## Problem
Using the records below, find every line that includes "computer" and copy it.

## Dataset extract
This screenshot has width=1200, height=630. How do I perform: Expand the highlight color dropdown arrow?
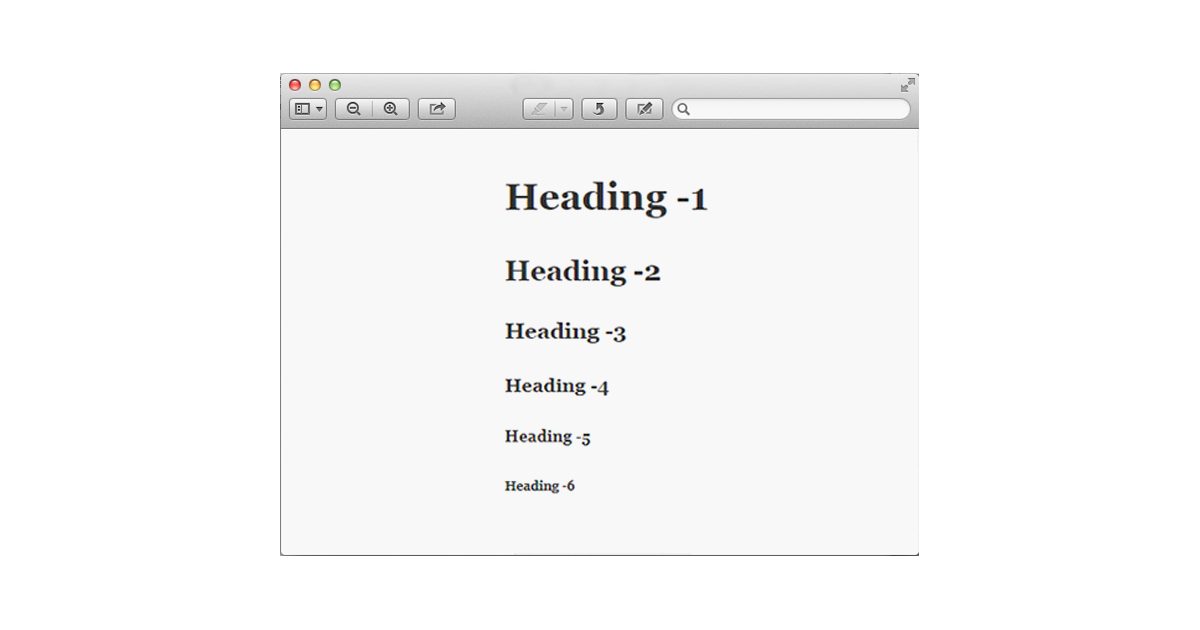(564, 109)
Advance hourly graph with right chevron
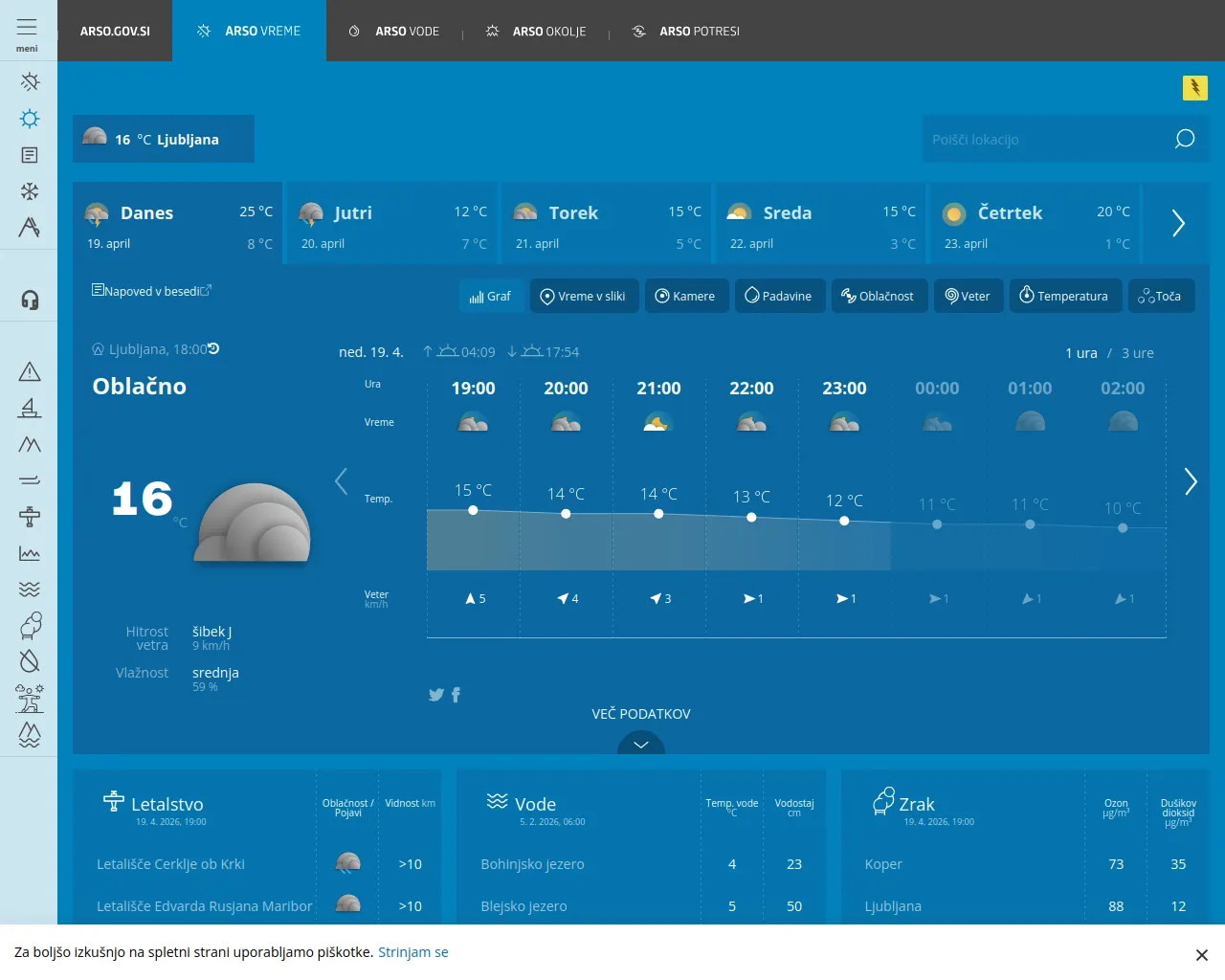The width and height of the screenshot is (1225, 980). [1191, 482]
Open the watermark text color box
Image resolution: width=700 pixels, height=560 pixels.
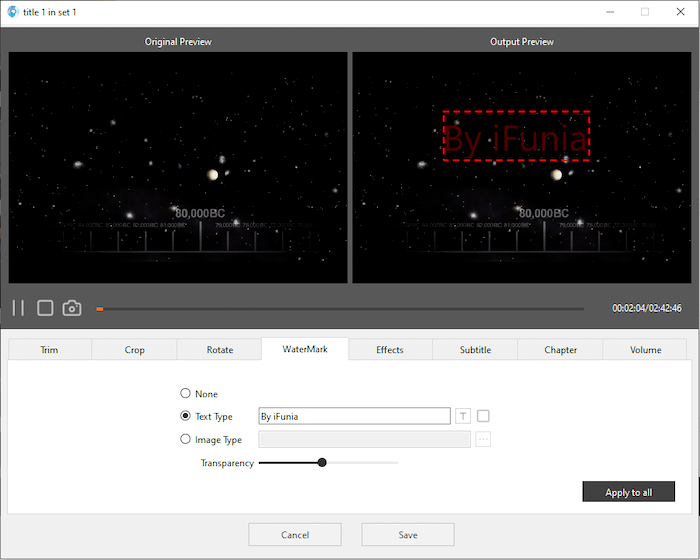coord(484,416)
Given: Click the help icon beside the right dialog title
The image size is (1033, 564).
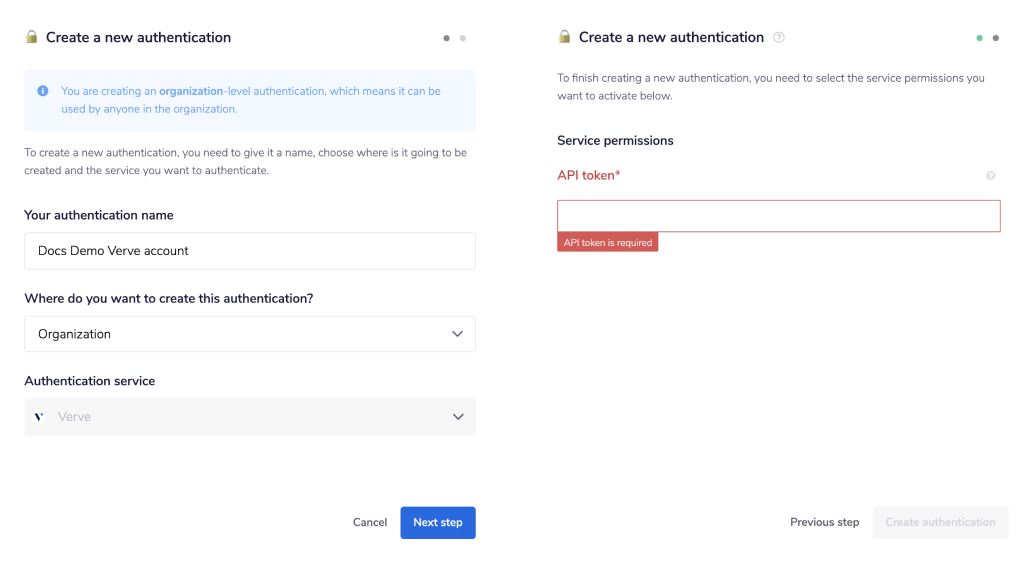Looking at the screenshot, I should pos(779,38).
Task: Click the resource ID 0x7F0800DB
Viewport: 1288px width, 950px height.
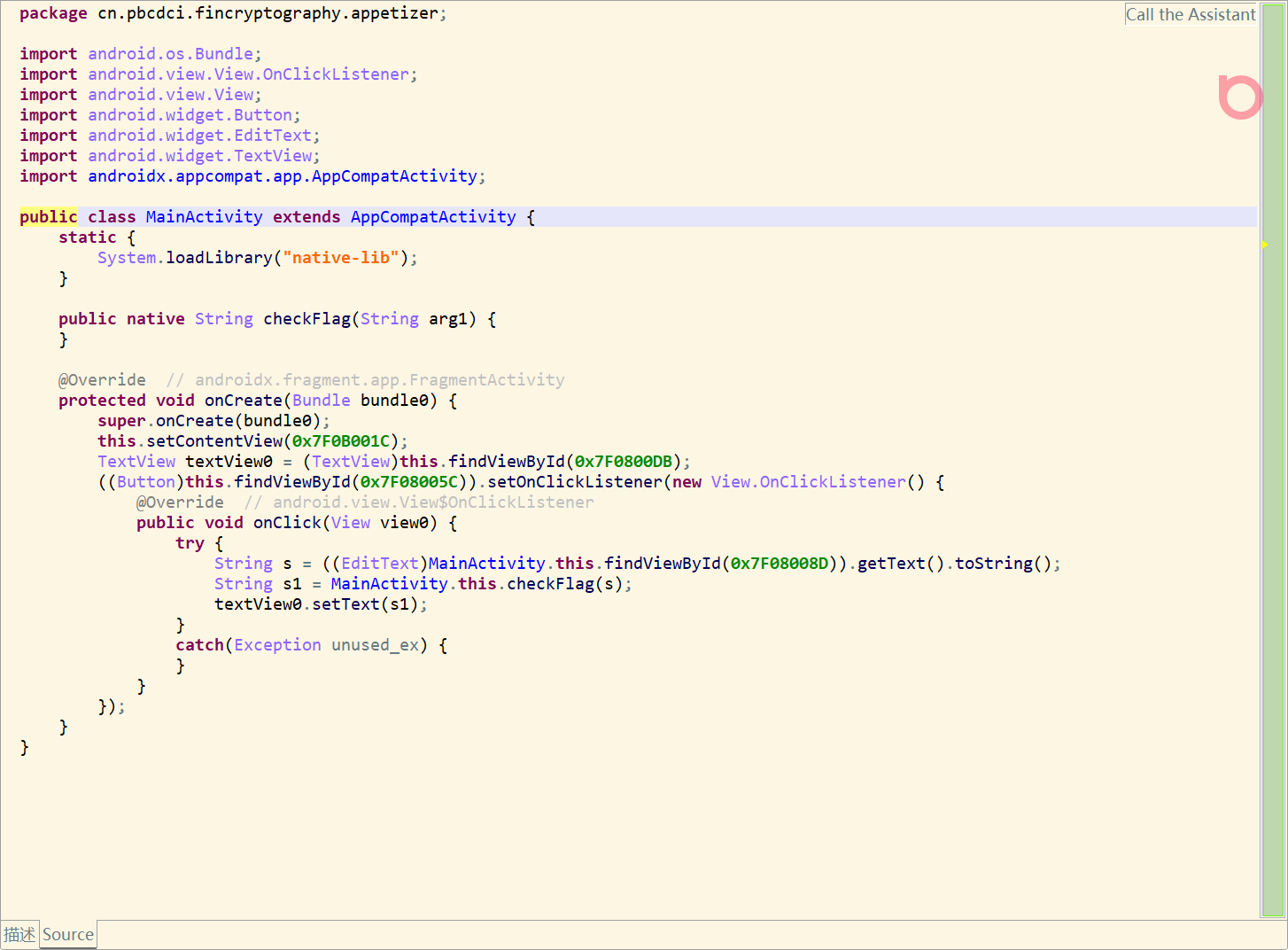Action: tap(623, 462)
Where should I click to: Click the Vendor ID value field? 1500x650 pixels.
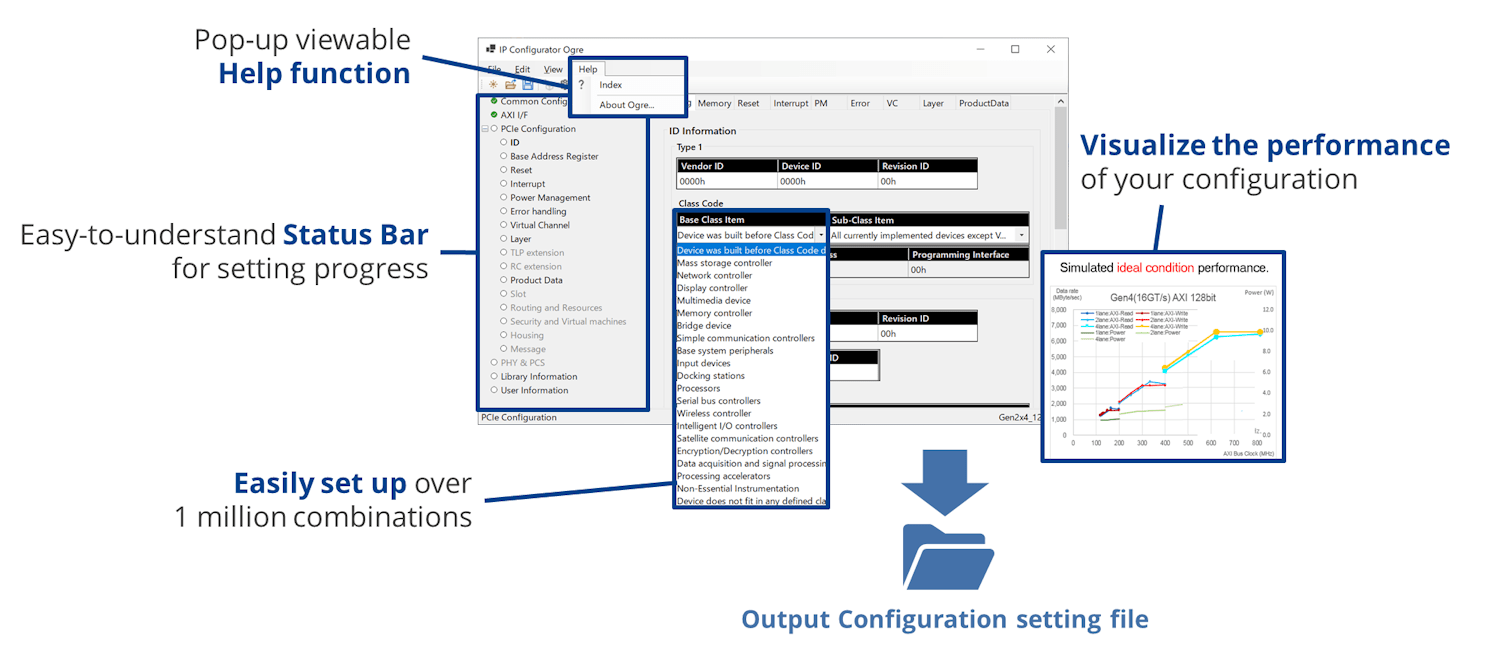727,182
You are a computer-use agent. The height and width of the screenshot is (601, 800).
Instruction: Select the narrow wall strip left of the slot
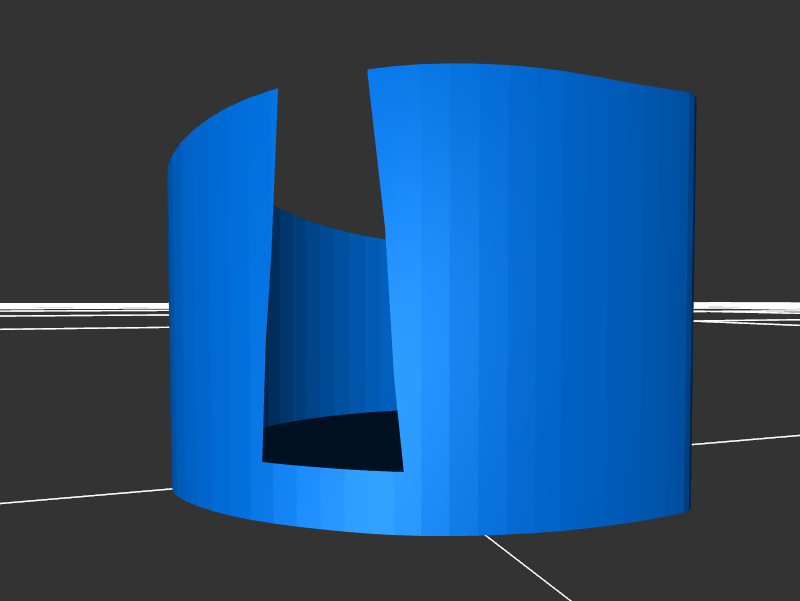click(x=220, y=300)
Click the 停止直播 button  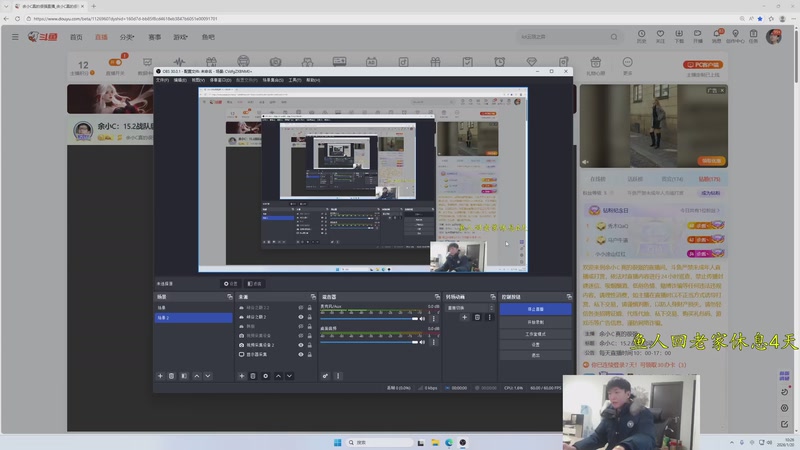535,309
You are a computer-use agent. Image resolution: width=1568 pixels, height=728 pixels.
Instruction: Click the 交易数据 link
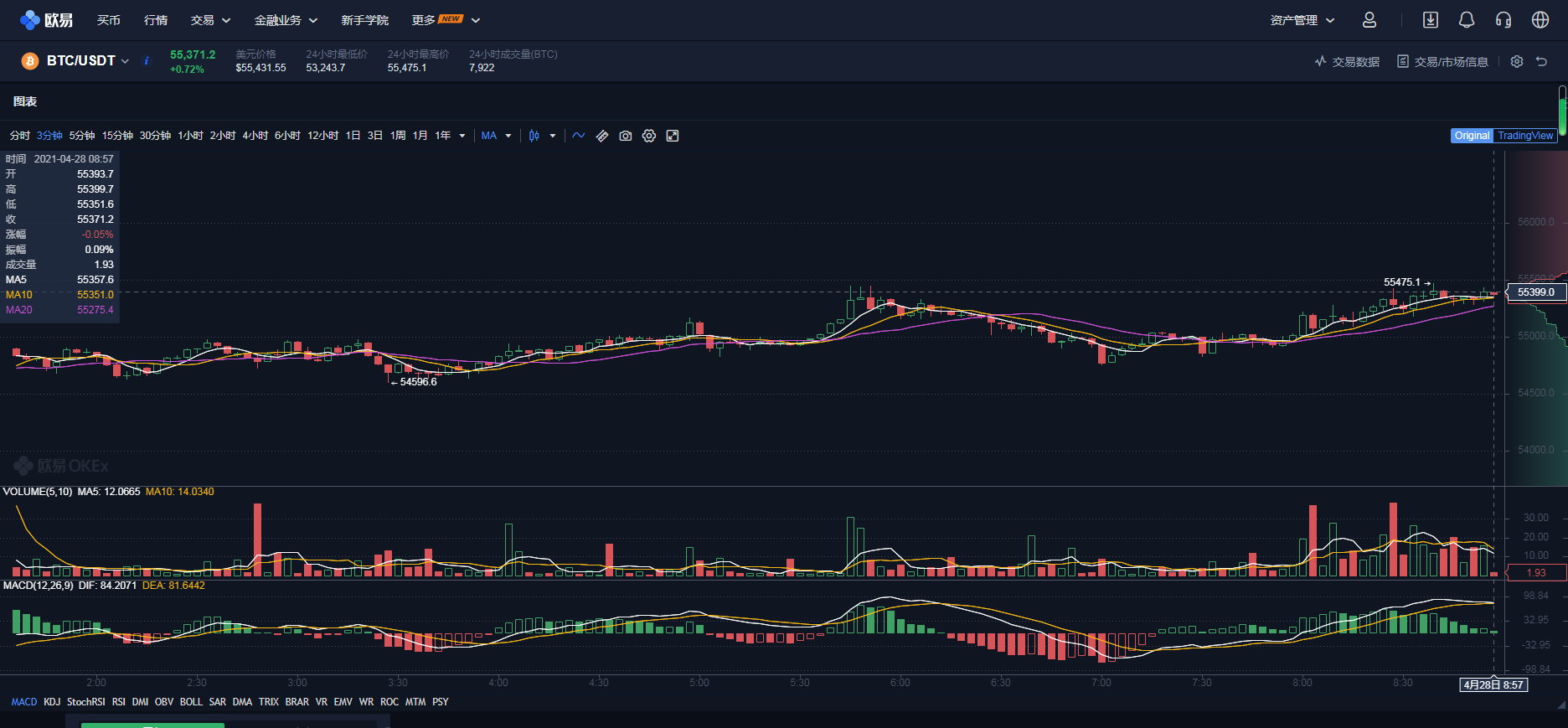click(1347, 61)
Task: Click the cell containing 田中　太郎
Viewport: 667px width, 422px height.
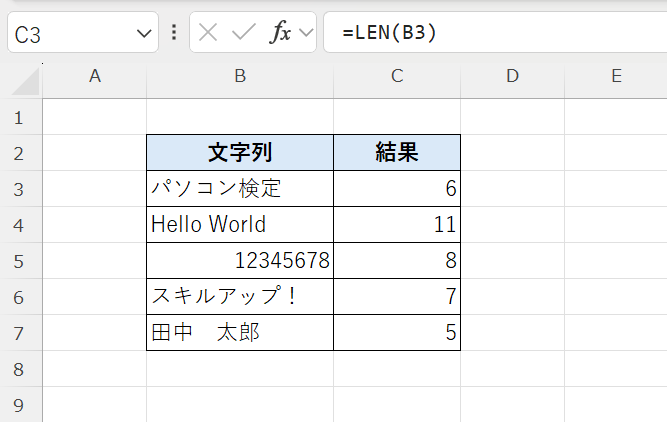Action: [240, 332]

## Result below
You are a computer-use agent. The height and width of the screenshot is (601, 800).
You are a computer-use agent. Image resolution: width=1568 pixels, height=728 pixels.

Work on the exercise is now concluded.